== Segment start ==

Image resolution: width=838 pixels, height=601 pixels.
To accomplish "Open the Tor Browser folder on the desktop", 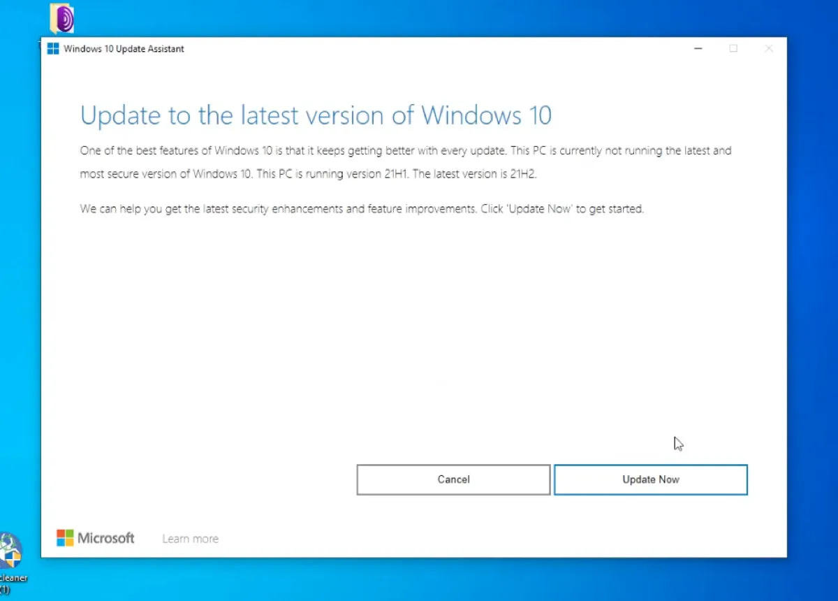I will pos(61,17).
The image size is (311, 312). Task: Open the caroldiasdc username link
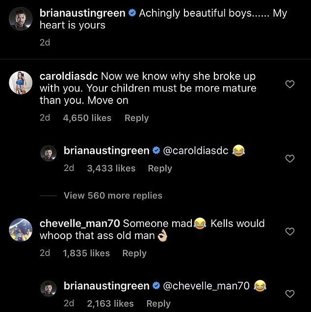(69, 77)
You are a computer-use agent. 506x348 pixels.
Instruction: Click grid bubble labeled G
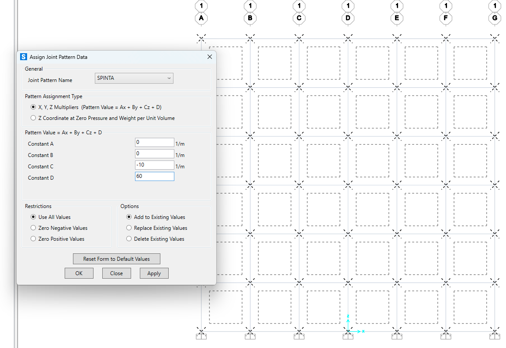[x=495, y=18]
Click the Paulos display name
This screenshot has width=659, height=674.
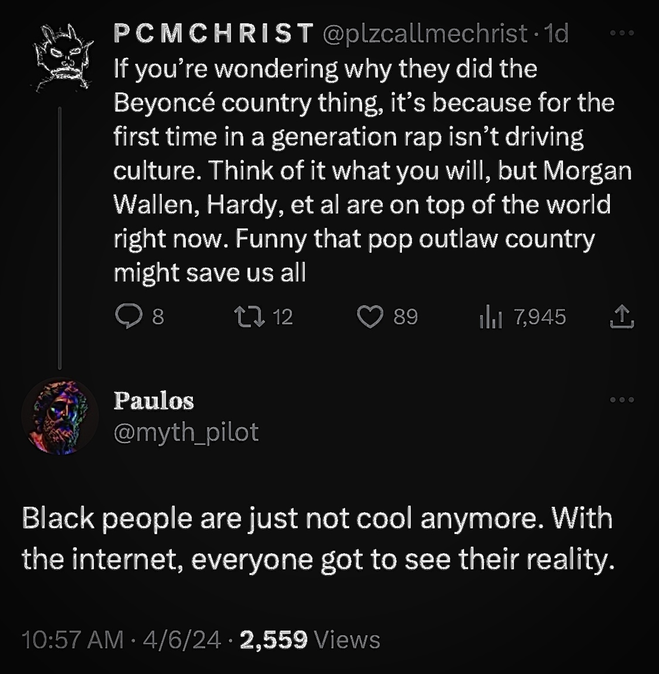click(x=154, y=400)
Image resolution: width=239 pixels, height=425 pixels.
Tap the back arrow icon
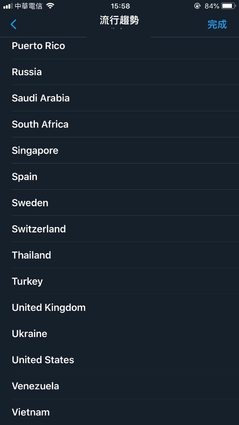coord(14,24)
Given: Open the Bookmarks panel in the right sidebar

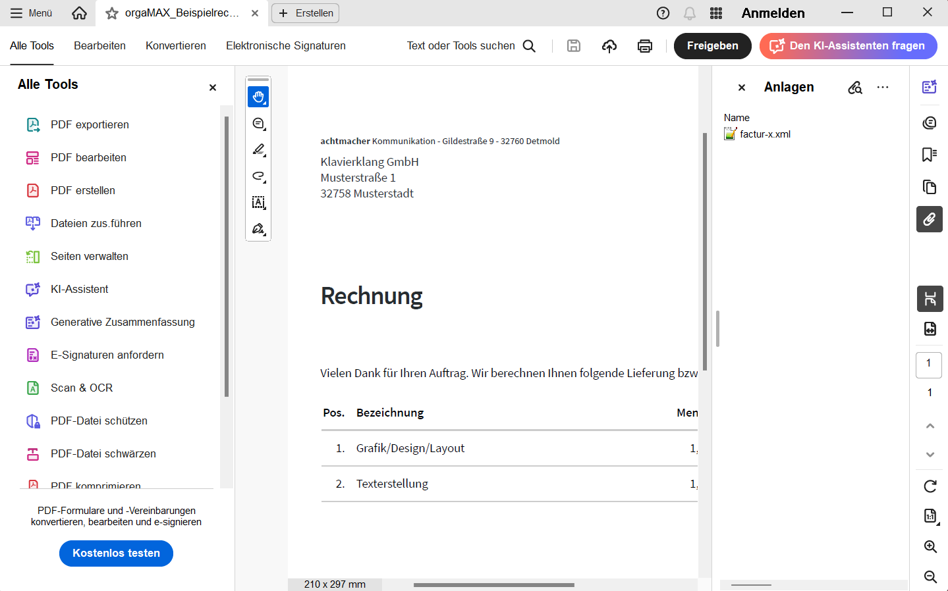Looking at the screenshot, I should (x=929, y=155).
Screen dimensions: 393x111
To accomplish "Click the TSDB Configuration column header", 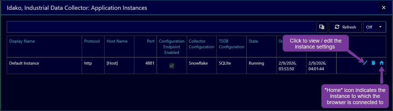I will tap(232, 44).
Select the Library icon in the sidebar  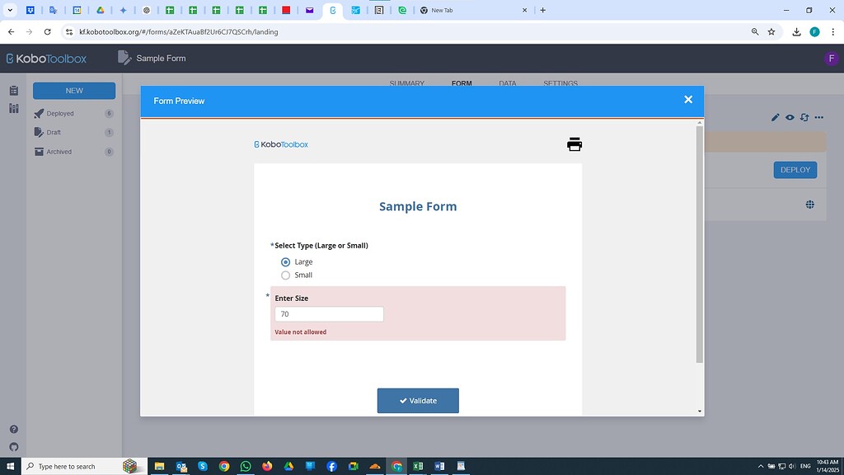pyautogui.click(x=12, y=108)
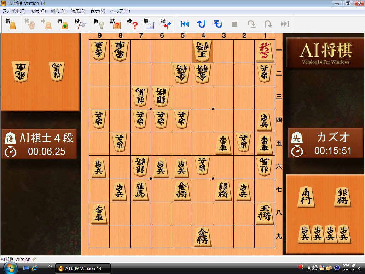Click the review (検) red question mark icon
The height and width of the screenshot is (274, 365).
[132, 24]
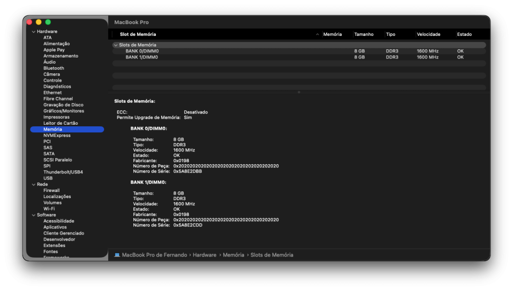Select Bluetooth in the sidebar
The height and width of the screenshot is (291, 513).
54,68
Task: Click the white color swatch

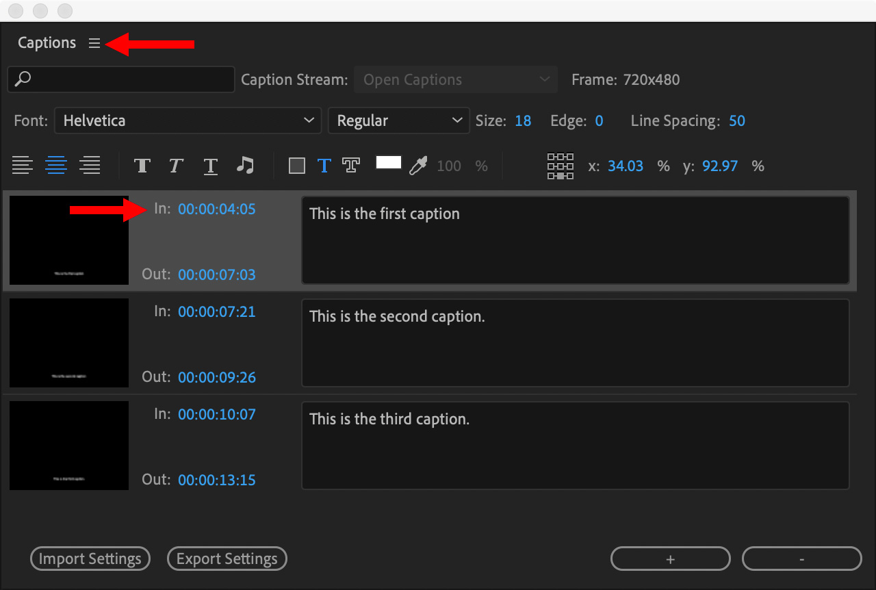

== Segment end ==

:: EXERCISE DIRECTIONS ::
Check the data for lines with "pixels" and give only their number.

:: YOUR SOLUTION ::
3